Just recently, and by pure chance, I discovered a herbal alternative in the plant called fever few. I am an illustrator and I was making drawings of the plants in my garden trying to find out about their uses, meanings and symbols. Then I got this plant, very similar to camomile, but with squarish petals, which turned to be an ancient remedy against headaches and migraines. I decided to take the herbal pill and Miracle! I was free of migraines for almost one entire month. One entire month! that was something incredible… Then I realised how much life migraines have taken off me… during that migraine free month I was happy, elated, sexier and my husband enjoyed the change! But after the month, the effect disappeared and migraines came back; albeit I must admit, they came less frequently and with less virulence. I am still taking the fever few daily and keeping my faith in it.

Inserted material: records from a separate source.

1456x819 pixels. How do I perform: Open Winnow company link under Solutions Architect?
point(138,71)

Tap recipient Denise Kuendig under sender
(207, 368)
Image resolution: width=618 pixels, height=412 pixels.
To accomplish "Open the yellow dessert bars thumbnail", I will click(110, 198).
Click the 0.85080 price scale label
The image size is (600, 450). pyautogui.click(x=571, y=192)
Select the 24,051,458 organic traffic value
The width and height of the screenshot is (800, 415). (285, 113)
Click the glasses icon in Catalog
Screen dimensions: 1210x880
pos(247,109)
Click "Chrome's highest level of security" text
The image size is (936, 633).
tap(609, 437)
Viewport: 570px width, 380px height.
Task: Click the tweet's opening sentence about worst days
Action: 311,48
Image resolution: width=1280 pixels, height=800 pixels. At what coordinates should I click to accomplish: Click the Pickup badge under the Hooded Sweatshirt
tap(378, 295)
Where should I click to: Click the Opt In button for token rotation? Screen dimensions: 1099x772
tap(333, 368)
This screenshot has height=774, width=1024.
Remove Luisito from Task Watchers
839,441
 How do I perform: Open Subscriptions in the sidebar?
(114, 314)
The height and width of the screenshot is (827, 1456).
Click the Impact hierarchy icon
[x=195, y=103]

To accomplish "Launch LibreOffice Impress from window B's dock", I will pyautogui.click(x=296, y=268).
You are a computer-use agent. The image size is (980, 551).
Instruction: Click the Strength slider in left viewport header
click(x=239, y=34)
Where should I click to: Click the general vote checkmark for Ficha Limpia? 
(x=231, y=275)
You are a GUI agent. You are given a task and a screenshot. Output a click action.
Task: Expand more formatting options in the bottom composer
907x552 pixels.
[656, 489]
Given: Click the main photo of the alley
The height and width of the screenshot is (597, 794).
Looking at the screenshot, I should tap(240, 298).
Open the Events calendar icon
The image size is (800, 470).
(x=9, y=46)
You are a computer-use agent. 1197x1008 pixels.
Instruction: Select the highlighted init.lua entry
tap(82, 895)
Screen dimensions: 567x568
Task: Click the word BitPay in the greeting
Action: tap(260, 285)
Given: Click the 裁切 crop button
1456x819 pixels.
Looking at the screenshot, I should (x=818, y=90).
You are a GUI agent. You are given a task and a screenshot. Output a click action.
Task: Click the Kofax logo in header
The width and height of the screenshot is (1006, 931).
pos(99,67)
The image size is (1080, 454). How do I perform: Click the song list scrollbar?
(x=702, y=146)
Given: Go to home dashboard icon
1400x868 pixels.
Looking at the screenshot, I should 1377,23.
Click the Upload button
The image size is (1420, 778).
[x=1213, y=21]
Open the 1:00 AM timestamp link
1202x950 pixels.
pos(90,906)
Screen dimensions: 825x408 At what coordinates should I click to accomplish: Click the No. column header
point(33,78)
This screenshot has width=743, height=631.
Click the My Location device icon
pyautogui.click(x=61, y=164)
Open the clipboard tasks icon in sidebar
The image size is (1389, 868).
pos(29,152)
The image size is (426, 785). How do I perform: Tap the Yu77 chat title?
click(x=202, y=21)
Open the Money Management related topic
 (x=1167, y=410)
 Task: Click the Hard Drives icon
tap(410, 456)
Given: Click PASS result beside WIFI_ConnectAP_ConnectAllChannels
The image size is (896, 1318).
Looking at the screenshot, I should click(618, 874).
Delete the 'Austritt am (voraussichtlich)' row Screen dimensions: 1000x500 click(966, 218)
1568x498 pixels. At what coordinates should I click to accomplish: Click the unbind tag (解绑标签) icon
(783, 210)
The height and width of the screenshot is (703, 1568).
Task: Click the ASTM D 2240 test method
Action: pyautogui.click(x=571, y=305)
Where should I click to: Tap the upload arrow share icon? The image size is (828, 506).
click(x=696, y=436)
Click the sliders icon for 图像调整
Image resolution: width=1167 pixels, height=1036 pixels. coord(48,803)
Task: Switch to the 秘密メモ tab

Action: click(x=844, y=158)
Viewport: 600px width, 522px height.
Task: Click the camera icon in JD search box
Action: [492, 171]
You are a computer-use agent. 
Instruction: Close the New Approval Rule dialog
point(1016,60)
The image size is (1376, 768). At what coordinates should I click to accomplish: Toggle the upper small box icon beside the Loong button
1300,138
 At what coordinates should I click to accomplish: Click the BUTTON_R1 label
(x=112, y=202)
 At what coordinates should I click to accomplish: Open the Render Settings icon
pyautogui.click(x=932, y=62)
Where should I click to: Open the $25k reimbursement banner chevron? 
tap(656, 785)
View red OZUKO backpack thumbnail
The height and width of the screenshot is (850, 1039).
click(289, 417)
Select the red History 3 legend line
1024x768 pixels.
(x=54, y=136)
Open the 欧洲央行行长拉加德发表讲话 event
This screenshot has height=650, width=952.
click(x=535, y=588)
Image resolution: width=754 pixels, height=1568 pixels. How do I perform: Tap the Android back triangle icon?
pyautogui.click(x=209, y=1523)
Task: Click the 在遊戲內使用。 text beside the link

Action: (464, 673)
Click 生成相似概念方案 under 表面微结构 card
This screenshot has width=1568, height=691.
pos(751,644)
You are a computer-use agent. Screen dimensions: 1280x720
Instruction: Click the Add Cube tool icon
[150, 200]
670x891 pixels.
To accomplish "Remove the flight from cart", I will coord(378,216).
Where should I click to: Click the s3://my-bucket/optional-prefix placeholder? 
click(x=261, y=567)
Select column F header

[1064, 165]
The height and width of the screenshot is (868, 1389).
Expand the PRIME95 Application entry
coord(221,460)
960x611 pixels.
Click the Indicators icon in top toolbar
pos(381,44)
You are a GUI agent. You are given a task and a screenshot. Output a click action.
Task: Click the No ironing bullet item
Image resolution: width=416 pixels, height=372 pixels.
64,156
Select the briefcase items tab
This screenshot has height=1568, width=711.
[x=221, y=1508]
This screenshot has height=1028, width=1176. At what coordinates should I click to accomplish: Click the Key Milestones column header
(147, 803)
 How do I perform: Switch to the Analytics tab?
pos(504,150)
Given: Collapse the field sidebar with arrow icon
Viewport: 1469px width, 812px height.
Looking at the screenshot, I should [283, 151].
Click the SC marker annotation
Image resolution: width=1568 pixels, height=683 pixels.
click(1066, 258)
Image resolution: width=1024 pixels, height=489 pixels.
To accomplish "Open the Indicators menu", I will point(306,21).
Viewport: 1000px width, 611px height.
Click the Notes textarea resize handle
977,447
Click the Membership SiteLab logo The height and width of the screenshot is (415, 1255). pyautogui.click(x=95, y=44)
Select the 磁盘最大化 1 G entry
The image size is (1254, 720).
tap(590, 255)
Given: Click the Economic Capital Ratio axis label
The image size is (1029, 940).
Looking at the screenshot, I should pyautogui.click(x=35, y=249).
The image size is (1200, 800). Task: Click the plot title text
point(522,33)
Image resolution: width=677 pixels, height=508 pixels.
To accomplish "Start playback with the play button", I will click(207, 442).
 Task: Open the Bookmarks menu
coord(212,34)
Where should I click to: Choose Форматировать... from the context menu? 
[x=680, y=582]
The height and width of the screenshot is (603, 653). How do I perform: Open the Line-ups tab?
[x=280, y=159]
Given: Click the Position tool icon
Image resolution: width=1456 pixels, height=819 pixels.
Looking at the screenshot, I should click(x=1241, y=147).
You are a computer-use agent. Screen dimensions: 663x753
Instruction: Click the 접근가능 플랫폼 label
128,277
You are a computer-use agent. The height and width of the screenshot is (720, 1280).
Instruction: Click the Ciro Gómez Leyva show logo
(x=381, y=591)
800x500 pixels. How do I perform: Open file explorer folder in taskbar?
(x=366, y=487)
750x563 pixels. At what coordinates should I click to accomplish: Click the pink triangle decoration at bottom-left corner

The truth, after many years of suffering of migraine, is that it is a complex situation. As the Migraine Trust website says, it is related with emotions, with neurological conditions, with changes and it is a very personal matter. As in my case, migraines are triggered by emotional stress, tiredness, changes, hormones and sugar. But what is important here is that I have become the “owner” of my migraines: let me explain, yes, they still are crippling, but instead of feeling guilty or angry, I am facing them on the eye. I take my triptan straight away, I sleep it, I cancel things if I have to. I also know that certain situations are triggers, so I try to make provisions. Reading the migraine trust posts have been a life-saviour, as I can find reliable information on this situation. Getting to know more about migraines is so important and somehow I have come to think of migraines as my emotional buffer, the way in which my body is asking me to rest, to sleep, and to stop worrying about things I cannot control. I am lucky, as my husband and friends are understanding, as well as my boss, but I know this is very exceptional and the voices outside and certainly inside keep on stigmatizing this condition. This is the main reason for me to share my story, we need more of these, sharing and learning from each other, and in that sense the Migraine Trust has been a great support for me.
Hope this helps for other migraine sufferers.